My best attempt is below. It writes to two tmpfs volumes (since, by default, the limit of a tmpfs volume is half of the Node's total memory). The 100
comes from the fact that --eviction-hard=memory.available<100Mi
is set on the kubelet:
apiVersion: apps/v1
kind: DaemonSet
metadata:
name: fallocate
namespace: developer
spec:
selector:
matchLabels:
app: fallocate
template:
metadata:
labels:
app: fallocate
spec:
containers:
- name: alpine
image: alpine
command:
- /bin/sh
- -c
- |
count=1
while true
do
AVAILABLE_DISK_KB=$(df /cache-1 | grep /cache-1 | awk '{print $4}')
AVAILABLE_DISK_MB=$(( $AVAILABLE_DISK_KB / 1000 ))
AVAILABLE_MEMORY_MB=$(free -m | grep Mem | awk '{print $4}')
MINIMUM=$(( $AVAILABLE_DISK_MB > $AVAILABLE_MEMORY_MB ? $AVAILABLE_MEMORY_MB : $AVAILABLE_DISK_MB ))
fallocate -l $(( $MINIMUM - 100 ))MB /cache-1/$count
AVAILABLE_DISK_KB=$(df /cache-2 | grep /cache-2 | awk '{print $4}')
AVAILABLE_DISK_MB=$(( $AVAILABLE_DISK_KB / 1000 ))
AVAILABLE_MEMORY_MB=$(free -m | grep Mem | awk '{print $4}')
MINIMUM=$(( $AVAILABLE_DISK_MB > $AVAILABLE_MEMORY_MB ? $AVAILABLE_MEMORY_MB : $AVAILABLE_DISK_MB ))
fallocate -l $(( $MINIMUM - 100 ))MB /cache-2/$count
count=$(( $count+1 ))
sleep 1
done
resources:
requests:
memory: 2Gi
cpu: 100m
limits:
cpu: 100m
volumeMounts:
- name: cache-1
mountPath: /cache-1
- name: cache-2
mountPath: /cache-2
volumes:
- name: cache-1
emptyDir:
medium: Memory
- name: cache-2
emptyDir:
medium: Memory
The intention of this script is to use up memory to the point that Node memory usage is in the hard eviction threshhold boundary to cause the kubelet to start to evict.

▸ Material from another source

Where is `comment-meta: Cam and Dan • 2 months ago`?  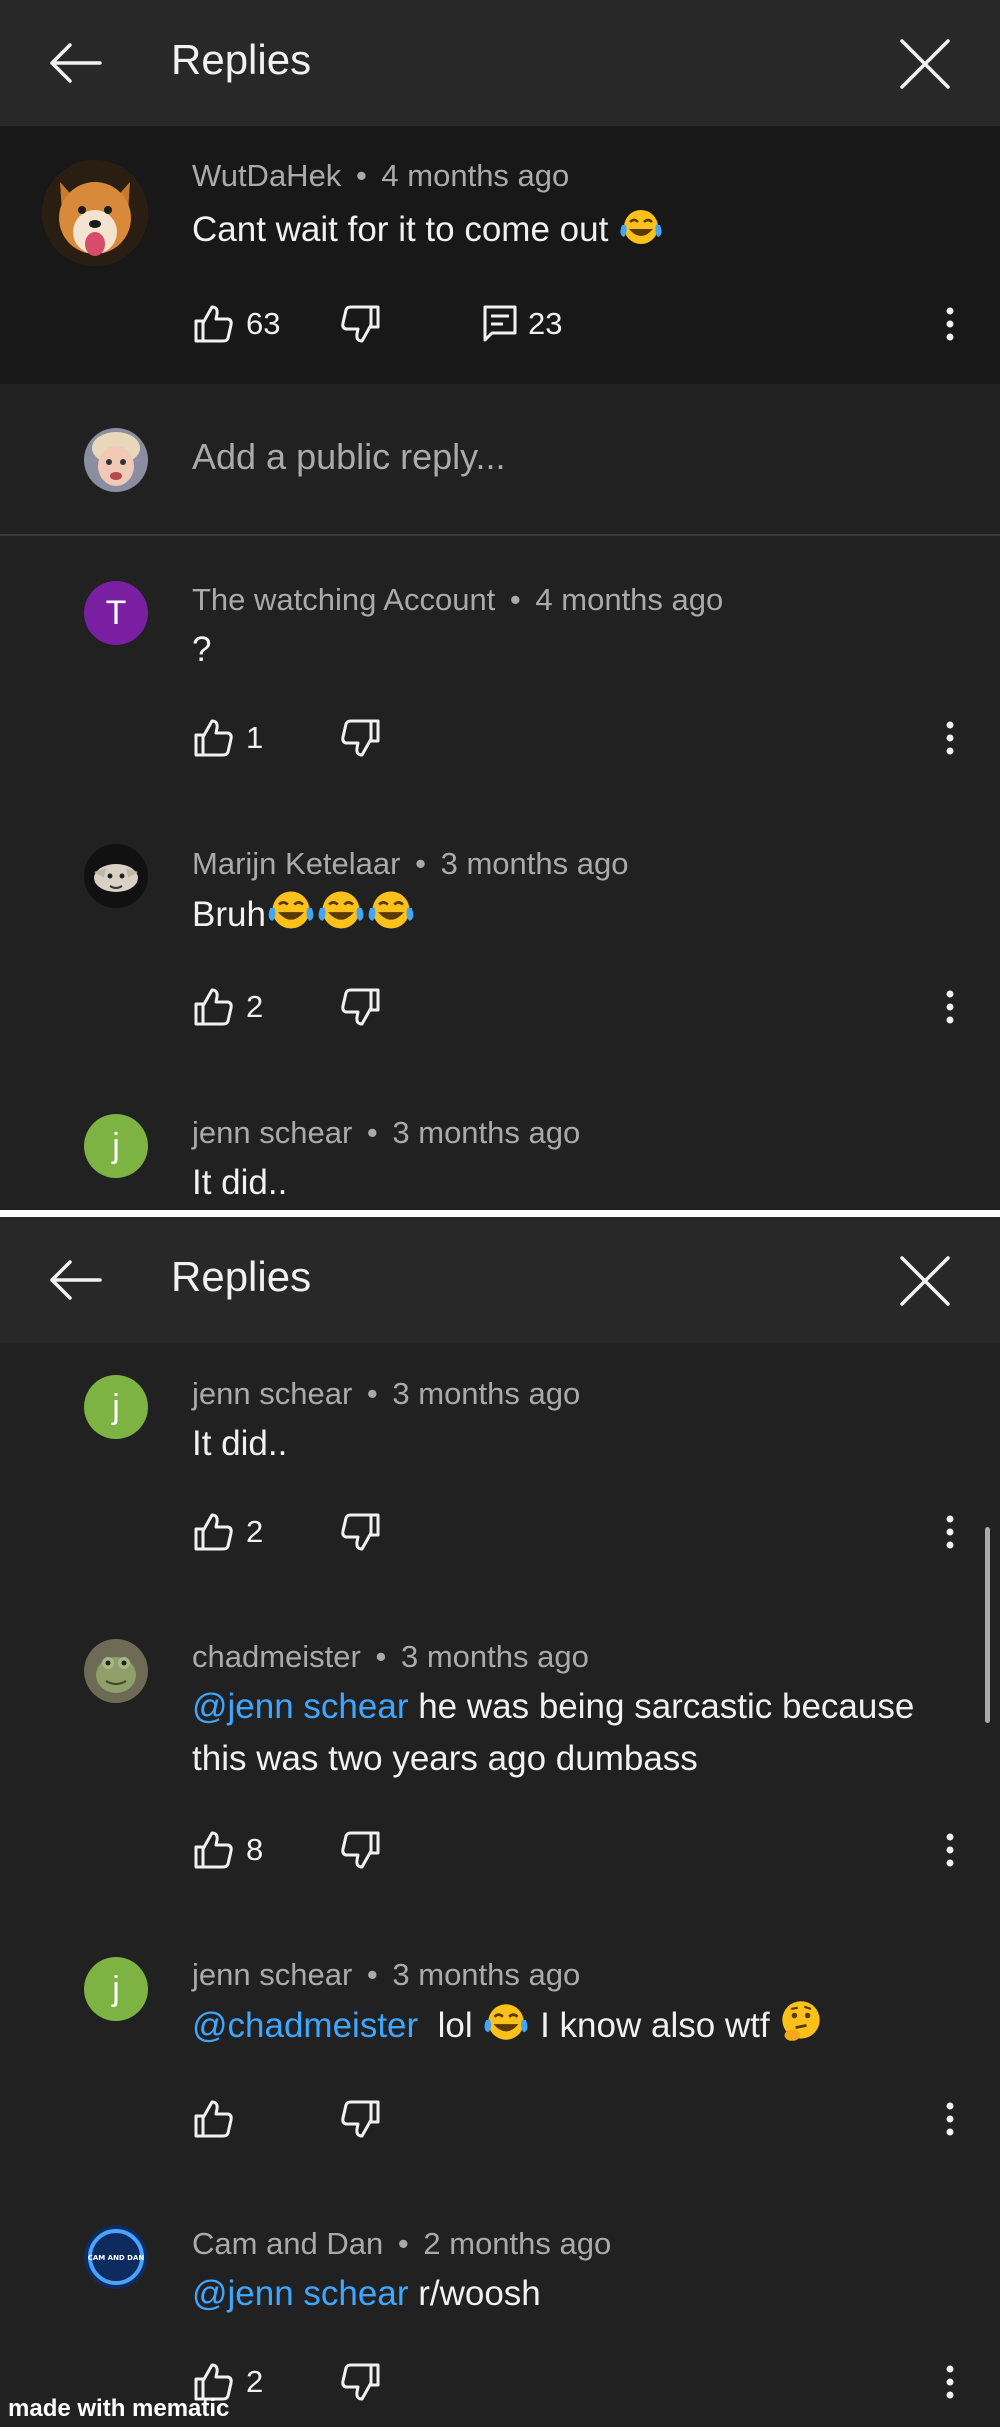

It evicts some BestEfforts Pods, but in most cases the workload is killed before all BestEffort Pods are evicted. Is there a better way of doing this?
I am running on GKE with cluster version 1.9.3-gke.0.
EDIT:
I also tried using simmemleak:
apiVersion: apps/v1
kind: DaemonSet
metadata:
name: simmemleak
namespace: developer
spec:
selector:
matchLabels:
app: simmemleak
template:
metadata:
labels:
app: simmemleak
spec:
containers:
- name: simmemleak
image: saadali/simmemleak
resources:
requests:
memory: 1Gi
cpu: 1m
limits:
cpu: 1m
But this workload keeps dying before any evictions. I think the issue is that it is being killed by the kernel before the kubelet has time to react.